Is there a general, efficient way to assign values to a subset of a DataFrame in pandas? I've got hundreds of rows and columns that I can access directly but I haven't managed to figure out how to edit their values without iterating through each row,col pair. For example:
In [1]: import pandas, numpy
In [2]: array = numpy.arange(30).reshape(3,10)

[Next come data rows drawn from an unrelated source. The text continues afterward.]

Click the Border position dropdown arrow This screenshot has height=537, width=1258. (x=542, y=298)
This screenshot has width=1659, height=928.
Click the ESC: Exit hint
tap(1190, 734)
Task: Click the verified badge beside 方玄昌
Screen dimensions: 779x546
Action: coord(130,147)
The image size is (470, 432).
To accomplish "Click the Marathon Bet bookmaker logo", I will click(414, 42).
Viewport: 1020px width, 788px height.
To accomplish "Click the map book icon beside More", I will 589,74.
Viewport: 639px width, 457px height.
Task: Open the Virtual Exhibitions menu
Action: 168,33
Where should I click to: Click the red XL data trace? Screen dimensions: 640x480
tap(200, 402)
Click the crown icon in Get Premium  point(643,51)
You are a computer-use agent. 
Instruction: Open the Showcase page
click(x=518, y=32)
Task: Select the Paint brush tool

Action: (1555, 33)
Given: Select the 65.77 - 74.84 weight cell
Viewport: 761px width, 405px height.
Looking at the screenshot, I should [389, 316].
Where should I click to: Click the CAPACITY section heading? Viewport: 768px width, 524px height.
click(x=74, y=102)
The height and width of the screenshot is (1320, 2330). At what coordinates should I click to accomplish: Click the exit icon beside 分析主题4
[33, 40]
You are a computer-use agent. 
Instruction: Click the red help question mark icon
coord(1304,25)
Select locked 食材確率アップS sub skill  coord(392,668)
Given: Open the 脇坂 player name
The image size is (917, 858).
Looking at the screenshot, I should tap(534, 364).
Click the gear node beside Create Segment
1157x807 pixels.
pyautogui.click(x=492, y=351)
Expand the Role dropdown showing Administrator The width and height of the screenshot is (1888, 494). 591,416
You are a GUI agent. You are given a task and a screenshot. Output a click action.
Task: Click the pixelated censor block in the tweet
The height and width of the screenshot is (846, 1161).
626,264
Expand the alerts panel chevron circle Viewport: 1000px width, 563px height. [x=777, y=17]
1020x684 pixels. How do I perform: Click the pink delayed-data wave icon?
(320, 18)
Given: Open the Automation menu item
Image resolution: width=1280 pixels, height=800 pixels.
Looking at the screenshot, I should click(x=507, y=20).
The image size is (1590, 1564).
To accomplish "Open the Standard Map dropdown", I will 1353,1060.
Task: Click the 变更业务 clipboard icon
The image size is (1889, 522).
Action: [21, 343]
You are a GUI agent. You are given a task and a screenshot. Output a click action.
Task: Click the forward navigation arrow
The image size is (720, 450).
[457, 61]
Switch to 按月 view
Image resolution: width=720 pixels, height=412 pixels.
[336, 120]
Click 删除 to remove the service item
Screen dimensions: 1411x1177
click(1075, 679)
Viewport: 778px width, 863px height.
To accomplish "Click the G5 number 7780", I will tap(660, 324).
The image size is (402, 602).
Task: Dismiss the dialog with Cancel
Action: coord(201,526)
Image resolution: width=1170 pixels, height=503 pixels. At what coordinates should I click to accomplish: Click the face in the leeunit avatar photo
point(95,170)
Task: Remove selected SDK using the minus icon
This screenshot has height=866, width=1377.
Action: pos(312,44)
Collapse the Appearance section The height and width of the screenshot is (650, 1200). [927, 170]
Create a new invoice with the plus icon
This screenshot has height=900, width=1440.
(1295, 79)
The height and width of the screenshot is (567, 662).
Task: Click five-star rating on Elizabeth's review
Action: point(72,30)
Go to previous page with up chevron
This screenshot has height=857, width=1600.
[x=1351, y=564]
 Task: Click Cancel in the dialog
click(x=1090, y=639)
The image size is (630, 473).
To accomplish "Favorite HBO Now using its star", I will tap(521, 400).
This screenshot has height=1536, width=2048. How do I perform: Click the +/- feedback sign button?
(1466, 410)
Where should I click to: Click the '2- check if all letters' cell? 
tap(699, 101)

In [3]: df = pandas.DataFrame(array, index=list("ABC"))
In [4]: df
Out[4]:
0 1 2 3 4 5 6 7 8 9
A 0 1 2 3 4 5 6 7 8 9
B 10 11 12 13 14 15 16 17 18 19
C 20 21 22 23 24 25 26 27 28 29
In [5]: rows = ['A','C']
In [6]: columns = [1,4,7]
In [7]: df[columns].ix[rows]
Out[7]:
1 4 7
A 1 4 7
C 21 24 27
In [8]: df[columns].ix[rows] = 900
In [9]: df
Out[9]:
0 1 2 3 4 5 6 7 8 9
A 0 1 2 3 4 5 6 7 8 9
B 10 11 12 13 14 15 16 17 18 19
C 20 21 22 23 24 25 26 27 28 29
I believe what is happening here is that I'm getting a copy rather than a view, meaning I can't assign to the original DataFrame. Is that my problem? What's the most efficient way to edit those rows x columns (preferably in-pace, as the DataFrame may take up a lot of memory)?
Also, what if I want to replace those values with a correctly shaped DataFrame?
Use loc in an assignment expression (the = means it's not relevant whether it is a view or a copy!):
In [11]: df.loc[rows, columns] = 99
In [12]: df
Out[12]:
0 1 2 3 4 5 6 7 8 9
A 0 99 2 3 99 5 6 99 8 9
B 10 11 12 13 14 15 16 17 18 19
C 20 99 22 23 99 25 26 99 28 29
If you're using a version prior to 0.11 you can use .ix.
As #Jeff comments:
This is an assignment expression (see 'advanced indexing with ix' section of the docs) and doesn't return anything (although there are assignment expressions which do return things, e.g. .at and .iat).
df.loc[rows,columns] can return a view, but usually it's a copy. Confusing, but done for efficiency.
Bottom line: use ix, loc, iloc to set (as above), and don't modify copies.
See 'view versus copy' section of the docs.